(PROVIDED ENTRIES begins)

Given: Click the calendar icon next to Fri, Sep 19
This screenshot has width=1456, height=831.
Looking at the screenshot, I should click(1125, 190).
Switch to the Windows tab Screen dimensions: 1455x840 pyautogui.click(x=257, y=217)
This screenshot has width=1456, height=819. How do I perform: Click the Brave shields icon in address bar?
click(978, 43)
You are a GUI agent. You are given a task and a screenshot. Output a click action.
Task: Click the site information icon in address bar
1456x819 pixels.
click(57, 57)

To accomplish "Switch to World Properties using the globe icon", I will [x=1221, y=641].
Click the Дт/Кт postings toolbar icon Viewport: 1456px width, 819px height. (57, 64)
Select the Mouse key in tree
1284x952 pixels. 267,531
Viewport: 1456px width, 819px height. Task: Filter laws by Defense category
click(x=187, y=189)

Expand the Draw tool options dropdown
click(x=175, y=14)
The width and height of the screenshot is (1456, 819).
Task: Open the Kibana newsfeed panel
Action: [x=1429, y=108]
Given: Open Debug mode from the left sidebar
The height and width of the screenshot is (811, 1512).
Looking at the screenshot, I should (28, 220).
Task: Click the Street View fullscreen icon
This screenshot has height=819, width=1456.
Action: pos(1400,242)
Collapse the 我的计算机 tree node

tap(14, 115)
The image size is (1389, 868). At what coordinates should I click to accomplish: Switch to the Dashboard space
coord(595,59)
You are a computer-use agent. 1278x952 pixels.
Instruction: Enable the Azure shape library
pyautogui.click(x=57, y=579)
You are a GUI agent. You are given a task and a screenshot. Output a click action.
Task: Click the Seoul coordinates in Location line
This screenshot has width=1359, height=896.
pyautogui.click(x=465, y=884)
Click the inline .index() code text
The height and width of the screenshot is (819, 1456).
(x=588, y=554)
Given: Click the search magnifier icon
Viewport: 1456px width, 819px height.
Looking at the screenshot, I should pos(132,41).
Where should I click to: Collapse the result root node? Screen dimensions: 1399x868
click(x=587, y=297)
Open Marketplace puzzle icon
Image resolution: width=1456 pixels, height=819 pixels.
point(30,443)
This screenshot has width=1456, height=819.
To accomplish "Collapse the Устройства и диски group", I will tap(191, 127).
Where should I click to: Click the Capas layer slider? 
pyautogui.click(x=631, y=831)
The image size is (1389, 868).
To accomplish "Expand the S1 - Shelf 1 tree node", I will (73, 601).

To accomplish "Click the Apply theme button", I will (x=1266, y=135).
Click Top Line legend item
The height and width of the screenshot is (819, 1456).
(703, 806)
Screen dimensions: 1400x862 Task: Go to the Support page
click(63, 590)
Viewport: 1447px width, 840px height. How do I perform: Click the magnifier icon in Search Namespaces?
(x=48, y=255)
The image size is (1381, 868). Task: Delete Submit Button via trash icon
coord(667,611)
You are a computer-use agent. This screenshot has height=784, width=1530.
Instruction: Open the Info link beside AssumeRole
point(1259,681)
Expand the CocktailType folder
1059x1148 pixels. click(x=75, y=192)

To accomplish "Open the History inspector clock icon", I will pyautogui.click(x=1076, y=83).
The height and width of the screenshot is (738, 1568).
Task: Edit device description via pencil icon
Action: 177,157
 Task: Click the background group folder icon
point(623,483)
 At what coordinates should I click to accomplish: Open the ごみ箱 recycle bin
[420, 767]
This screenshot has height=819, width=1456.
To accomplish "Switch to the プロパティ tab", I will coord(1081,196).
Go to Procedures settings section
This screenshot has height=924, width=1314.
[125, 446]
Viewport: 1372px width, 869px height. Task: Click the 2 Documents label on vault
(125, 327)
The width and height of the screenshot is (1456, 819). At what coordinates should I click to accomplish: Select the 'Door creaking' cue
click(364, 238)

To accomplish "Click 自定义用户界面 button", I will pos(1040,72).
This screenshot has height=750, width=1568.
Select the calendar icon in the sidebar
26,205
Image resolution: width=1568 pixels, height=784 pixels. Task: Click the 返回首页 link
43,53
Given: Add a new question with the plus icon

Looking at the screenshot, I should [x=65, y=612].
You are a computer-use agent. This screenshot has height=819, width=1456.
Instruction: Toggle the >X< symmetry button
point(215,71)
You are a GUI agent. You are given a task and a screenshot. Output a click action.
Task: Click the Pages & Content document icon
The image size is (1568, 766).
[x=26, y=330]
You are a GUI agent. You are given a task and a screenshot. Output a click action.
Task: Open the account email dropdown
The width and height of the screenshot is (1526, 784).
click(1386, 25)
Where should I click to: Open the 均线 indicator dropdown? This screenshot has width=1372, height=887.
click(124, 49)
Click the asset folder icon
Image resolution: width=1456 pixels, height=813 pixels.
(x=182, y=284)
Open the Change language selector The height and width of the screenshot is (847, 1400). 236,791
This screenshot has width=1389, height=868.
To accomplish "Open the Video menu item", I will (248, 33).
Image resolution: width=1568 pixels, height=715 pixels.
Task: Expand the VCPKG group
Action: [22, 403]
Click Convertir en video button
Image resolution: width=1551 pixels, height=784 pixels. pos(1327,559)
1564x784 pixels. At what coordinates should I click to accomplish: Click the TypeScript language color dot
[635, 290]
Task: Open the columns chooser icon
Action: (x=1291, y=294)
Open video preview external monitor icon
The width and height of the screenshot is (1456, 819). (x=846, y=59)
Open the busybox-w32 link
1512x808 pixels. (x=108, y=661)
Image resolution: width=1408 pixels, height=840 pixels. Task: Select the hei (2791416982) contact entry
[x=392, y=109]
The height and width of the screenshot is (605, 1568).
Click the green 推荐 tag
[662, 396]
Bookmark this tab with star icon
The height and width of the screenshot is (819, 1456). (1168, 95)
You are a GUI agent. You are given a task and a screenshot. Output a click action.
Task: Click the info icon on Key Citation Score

(PROVIDED ENTRIES ends)

◆ **HOW TO COMPLETE THIS TASK**: The full set of entries above needs to be restated word for word.

◆ **COMPLETED TASK**:
Given: Click the calendar icon next to Fri, Sep 19
This screenshot has width=1456, height=831.
Looking at the screenshot, I should click(1125, 190).
Switch to the Windows tab Screen dimensions: 1455x840 pyautogui.click(x=257, y=217)
This screenshot has width=1456, height=819. How do I perform: Click the Brave shields icon in address bar?
click(978, 43)
You are a GUI agent. You are given a task and a screenshot. Output a click action.
Task: Click the site information icon in address bar
1456x819 pixels.
click(57, 57)

To accomplish "Switch to World Properties using the globe icon", I will [x=1221, y=641].
Click the Дт/Кт postings toolbar icon Viewport: 1456px width, 819px height. (57, 64)
Select the Mouse key in tree
1284x952 pixels. 267,531
Viewport: 1456px width, 819px height. Task: Filter laws by Defense category
click(x=187, y=189)

Expand the Draw tool options dropdown
click(x=175, y=14)
The width and height of the screenshot is (1456, 819).
Task: Open the Kibana newsfeed panel
Action: [x=1429, y=108]
Given: Open Debug mode from the left sidebar
The height and width of the screenshot is (811, 1512).
Looking at the screenshot, I should (28, 220).
Task: Click the Street View fullscreen icon
This screenshot has height=819, width=1456.
Action: pos(1400,242)
Collapse the 我的计算机 tree node

tap(14, 115)
The image size is (1389, 868). At what coordinates should I click to accomplish: Switch to the Dashboard space
coord(595,59)
You are a computer-use agent. 1278x952 pixels.
Instruction: Enable the Azure shape library
pyautogui.click(x=57, y=579)
You are a GUI agent. You are given a task and a screenshot. Output a click action.
Task: Click the Seoul coordinates in Location line
This screenshot has width=1359, height=896.
pyautogui.click(x=465, y=884)
Click the inline .index() code text
The height and width of the screenshot is (819, 1456).
(x=588, y=554)
Given: Click the search magnifier icon
Viewport: 1456px width, 819px height.
Looking at the screenshot, I should pos(132,41).
Where should I click to: Collapse the result root node? Screen dimensions: 1399x868
click(x=587, y=297)
Open Marketplace puzzle icon
Image resolution: width=1456 pixels, height=819 pixels.
point(30,443)
This screenshot has width=1456, height=819.
To accomplish "Collapse the Устройства и диски group", I will tap(191, 127).
Where should I click to: Click the Capas layer slider? 
pyautogui.click(x=631, y=831)
The image size is (1389, 868).
To accomplish "Expand the S1 - Shelf 1 tree node", I will (73, 601).

To accomplish "Click the Apply theme button", I will (x=1266, y=135).
Click Top Line legend item
The height and width of the screenshot is (819, 1456).
(703, 806)
Screen dimensions: 1400x862 Task: Go to the Support page
click(63, 590)
Viewport: 1447px width, 840px height. How do I perform: Click the magnifier icon in Search Namespaces?
(x=48, y=255)
The image size is (1381, 868). Task: Delete Submit Button via trash icon
coord(667,611)
You are a computer-use agent. This screenshot has height=784, width=1530.
Instruction: Open the Info link beside AssumeRole
point(1259,681)
Expand the CocktailType folder
1059x1148 pixels. click(x=75, y=192)

To accomplish "Open the History inspector clock icon", I will pyautogui.click(x=1076, y=83).
The height and width of the screenshot is (738, 1568).
Task: Edit device description via pencil icon
Action: 177,157
 Task: Click the background group folder icon
point(623,483)
 At what coordinates should I click to accomplish: Open the ごみ箱 recycle bin
[420, 767]
This screenshot has height=819, width=1456.
To accomplish "Switch to the プロパティ tab", I will coord(1081,196).
Go to Procedures settings section
This screenshot has height=924, width=1314.
[125, 446]
Viewport: 1372px width, 869px height. Task: Click the 2 Documents label on vault
(125, 327)
The width and height of the screenshot is (1456, 819). At what coordinates should I click to accomplish: Select the 'Door creaking' cue
click(364, 238)

To accomplish "Click 自定义用户界面 button", I will pos(1040,72).
This screenshot has height=750, width=1568.
Select the calendar icon in the sidebar
26,205
Image resolution: width=1568 pixels, height=784 pixels. Task: Click the 返回首页 link
43,53
Given: Add a new question with the plus icon

Looking at the screenshot, I should [x=65, y=612].
You are a computer-use agent. This screenshot has height=819, width=1456.
Instruction: Toggle the >X< symmetry button
point(215,71)
You are a GUI agent. You are given a task and a screenshot. Output a click action.
Task: Click the Pages & Content document icon
The image size is (1568, 766).
[x=26, y=330]
You are a GUI agent. You are given a task and a screenshot. Output a click action.
Task: Open the account email dropdown
The width and height of the screenshot is (1526, 784).
click(1386, 25)
Where should I click to: Open the 均线 indicator dropdown? This screenshot has width=1372, height=887.
click(124, 49)
Click the asset folder icon
Image resolution: width=1456 pixels, height=813 pixels.
(x=182, y=284)
Open the Change language selector The height and width of the screenshot is (847, 1400). 236,791
This screenshot has width=1389, height=868.
To accomplish "Open the Video menu item", I will (248, 33).
Image resolution: width=1568 pixels, height=715 pixels.
Task: Expand the VCPKG group
Action: [22, 403]
Click Convertir en video button
Image resolution: width=1551 pixels, height=784 pixels. pos(1327,559)
1564x784 pixels. At what coordinates should I click to accomplish: Click the TypeScript language color dot
[635, 290]
Task: Open the columns chooser icon
Action: (x=1291, y=294)
Open video preview external monitor icon
The width and height of the screenshot is (1456, 819). (x=846, y=59)
Open the busybox-w32 link
1512x808 pixels. (x=108, y=661)
Image resolution: width=1408 pixels, height=840 pixels. Task: Select the hei (2791416982) contact entry
[x=392, y=109]
The height and width of the screenshot is (605, 1568).
Click the green 推荐 tag
[662, 396]
Bookmark this tab with star icon
The height and width of the screenshot is (819, 1456). (1168, 95)
You are a GUI agent. You are given a task and a screenshot. Output a click action.
Task: Click the info icon on Key Citation Score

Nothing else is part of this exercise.